Something PTV is not allowed to do is show a Member being booted out of the chamber, which is somewhat disappointing for us viewers. But there are plenty of other theatrics to keep people amused, from the intensity of Question Time to the somnolent musings of debates in the evening. Whether or not they know it, MPs are on show.
“Bill English, I think from memory, was always one that would always look up to see which camera was looking at him to get a shot, and I guess he played with it a bit in the early days,” Brain said.
Refining the product
The sound and vision data is pumped out from the basement under the Beehive which is fed from the myriad cabling from Parliament House.
“There is such a mesh of cabling in this building that when you see it you could actually lose your mind,” said Greg Cotmore, a Parliamentary Officer in the Office of the Clerk who oversees broadcasting and is PTV’s go-to person at Parliament.
How PTV should use the downtime around sittings has long been a moot point, said Cotmore. Over the years Parliament TV has refined its product.
“When I started in 2011, when the House adjourned there was just a static screen with a message saying when the next sitting was. That was it. So technology, as it’s developed, and as we have the budget to acquire the new technology, that allows us to do different things.”
PTV has gradually updated the services that it provides, including closed captioning, overnight roll graphics (with information about select committees), a speech progress key that’s on the screen during debates, and the crawl along the bottom with information about what business is being conducted. In 2019, PTV began adding Te Reo translations.
Increasingly, when the house isn’t sitting, there’s interesting viewing on Parliament TV, particularly the rich seam of New Zealand art presented under the Artvox series curated by Urban Art Foundation.
“Part of our Kaupapa is to make sure that every New Zealander gets the opportunity to see New Zealand art. So our kaupapa is to take the art out of the archives and put it where people can see it,” said the Foundation’s creative director Andrew Hagen.
“In my mind’s eye I always think of that little school way, way north of Auckland, where the children have very little opportunity to see what’s going on in the big cities; and the teacher putting the tv on and say okay, listen everybody, we’re going to have a look at a particular artist or a particular competition that we’re showing. And that to me is really important because it’s part of our education.”
Sign language endures
So there’s plenty to see on Parliament TV even if it’s not MPs ranting at each other. Another good feature of PTV, since 2014, is sign language.”

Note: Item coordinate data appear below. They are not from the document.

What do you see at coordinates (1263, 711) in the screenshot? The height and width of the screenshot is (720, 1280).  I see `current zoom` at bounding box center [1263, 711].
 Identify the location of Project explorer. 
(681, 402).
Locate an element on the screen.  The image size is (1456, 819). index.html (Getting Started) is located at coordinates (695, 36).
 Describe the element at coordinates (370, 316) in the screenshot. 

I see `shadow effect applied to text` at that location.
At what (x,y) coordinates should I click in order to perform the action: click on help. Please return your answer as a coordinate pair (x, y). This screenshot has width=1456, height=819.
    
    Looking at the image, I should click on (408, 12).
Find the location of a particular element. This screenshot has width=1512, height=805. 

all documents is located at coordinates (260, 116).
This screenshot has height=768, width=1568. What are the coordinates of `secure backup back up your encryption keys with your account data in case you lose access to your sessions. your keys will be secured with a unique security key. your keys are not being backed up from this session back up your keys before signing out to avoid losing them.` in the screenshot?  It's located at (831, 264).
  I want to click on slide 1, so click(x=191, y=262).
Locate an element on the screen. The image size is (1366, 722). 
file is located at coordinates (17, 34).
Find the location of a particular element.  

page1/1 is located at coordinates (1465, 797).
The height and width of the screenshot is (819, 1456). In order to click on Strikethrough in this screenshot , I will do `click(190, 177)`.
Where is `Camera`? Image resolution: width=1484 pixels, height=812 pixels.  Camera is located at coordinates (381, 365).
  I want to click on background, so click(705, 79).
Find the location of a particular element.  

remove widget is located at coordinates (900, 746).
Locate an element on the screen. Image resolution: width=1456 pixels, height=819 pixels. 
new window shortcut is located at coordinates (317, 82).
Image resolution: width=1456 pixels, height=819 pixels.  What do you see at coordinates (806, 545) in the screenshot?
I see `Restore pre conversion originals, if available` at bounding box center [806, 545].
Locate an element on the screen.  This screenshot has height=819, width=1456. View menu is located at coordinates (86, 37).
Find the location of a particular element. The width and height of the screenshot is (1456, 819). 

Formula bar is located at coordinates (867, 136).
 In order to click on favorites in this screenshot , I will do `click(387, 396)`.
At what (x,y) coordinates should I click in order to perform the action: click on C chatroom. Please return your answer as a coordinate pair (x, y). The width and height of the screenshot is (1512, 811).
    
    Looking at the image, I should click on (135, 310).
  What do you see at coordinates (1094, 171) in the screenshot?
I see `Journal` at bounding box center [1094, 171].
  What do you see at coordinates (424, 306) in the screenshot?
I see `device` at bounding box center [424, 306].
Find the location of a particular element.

“We have New Zealand sign language interpreters on site for Question Time during New Zealand Sign Language Awareness Week and also for the delivery of the Budget, and also for other legislative debates and events in the chamber that are of interest to the Deaf Community,” Cotmore said.
The sign language interpreter is a fixed feature as a picture-in-picture box in the corner of the screen.
“It used to annoy certain viewers. I had one correspondent in Nelson who would regularly email and phone me and complain about the picture-in-picture box," Cotmore said.
"This person described to me what they did - they draped a tea towel over the corner so they couldn’t see the picture and picture box. Mercifully we don’t have any of those complaints again. We now see sign language interpreters everywhere. It’s now normalised.”
Parliament TV can be viewed on Freeview channel 31. It’s also made available in speech-by-speech clips via the Parliament TV On Demand part of Parliament’s website.